Why Not Just Launch It? (AI Edition)

Whenever I teach product discovery, someone will raise their hand and ask a variant of this question:

“This feels slow. Wouldn’t it be faster to just launch it and see what happens?” 

The answer is No. If you skip product discovery you may get bits into production faster, but you’ll create value far slower. This is not an intuitive observation, but one that more product leaders agree with today, which is why we’ve seen steady pick up in evidence-guided development. 

But since the advent of gen-AI coding with its claims of “10x-ing” development speed the trend seems to be reversing. Output-focus, and “just launch it!” is back in fashion and it’s starting to feel like the early 2000s once again. 

Microsoft employees used to get this decorative Ship-It plaque (affectionately known as a tombstone) on which to place metal stickers commemorating every project launch they participated in. I had one on my desk back in 2003 as did all of my colleagues. Image Source: Engin Uzuncaova on LinkedIn

No one knows yet how much AI truly accelerates development of production-ready, maintainable code in real-world systems (as opposed to limited first-time projects). It certainly feels faster, but it’s fair to say that the 10x claims are mostly hype at this point. Still, the question deserves serious consideration. If we’re able to accelerate development enough, does launching without testing  start making sense? 

Put another way – Do we still need product discovery in the age of AI? 

To answer this important question, I’m going to use a semi-fictional example and we’re going to tackle it twice: with and without product discovery.. 

Conversational Search — An AI-Powered Big Bet 

AcmeProperty is a real-estate marketplace that monetizes through paid ads and premium placements. Search is a key function of the service, but it has long been speculated that unsophisticated users struggle to use it in full, causing them to miss properties. All past attempts to simplify Search have failed.

With the advent of AI, a new idea surfaces: Conversational Search—letting users describe what they want in plain language to an AI chatbot, which then runs the search. The chatbot would also appear on the results page to help refine and compare listings.

This idea is seen as a top priority. In a matter of days a developer vibe-codes a prototype which is demoed to the leadership team. Impressed, they give the green light. 

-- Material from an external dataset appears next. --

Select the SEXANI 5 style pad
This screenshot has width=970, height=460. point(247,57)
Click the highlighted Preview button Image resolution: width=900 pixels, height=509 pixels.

At this point, we split into two timelines.

Scenario 1: Just Do It

Development and Launch (7 weeks)

A full project team—five engineers, a designer, and a PM—is assigned. They spend 7 weeks building the feature with the help of AI coding. The work takes longer than expected: AI coding seems to struggle with the large legacy codebase of AcmeProperty. Training the AI chatbot to search is harder than expected as it sometimes ignores instructions and creates inconsistent outputs. 

Eventually the feature ships to all users. The conversational chatbot now sits prominently at the top of every page, pushing the classic search down to a less visible spot.

At the next all-hands, the company celebrates the launch and the prototype developer receives praise. Separately, the board is briefed on the successful adoption of AI in product and engineering. Spirits are high.

Iteration 1 (4 weeks)

In the first week after the launch, Conversational Search gets very high use — 68% of weekly active users, but by week 2 this value drops to 21% and by week 3 it is a mere 7%. Classic searches also decline by 7%, as does engagement with property ads. Revenue declines by 3% (although this could be just normal week-over-week fluctuations).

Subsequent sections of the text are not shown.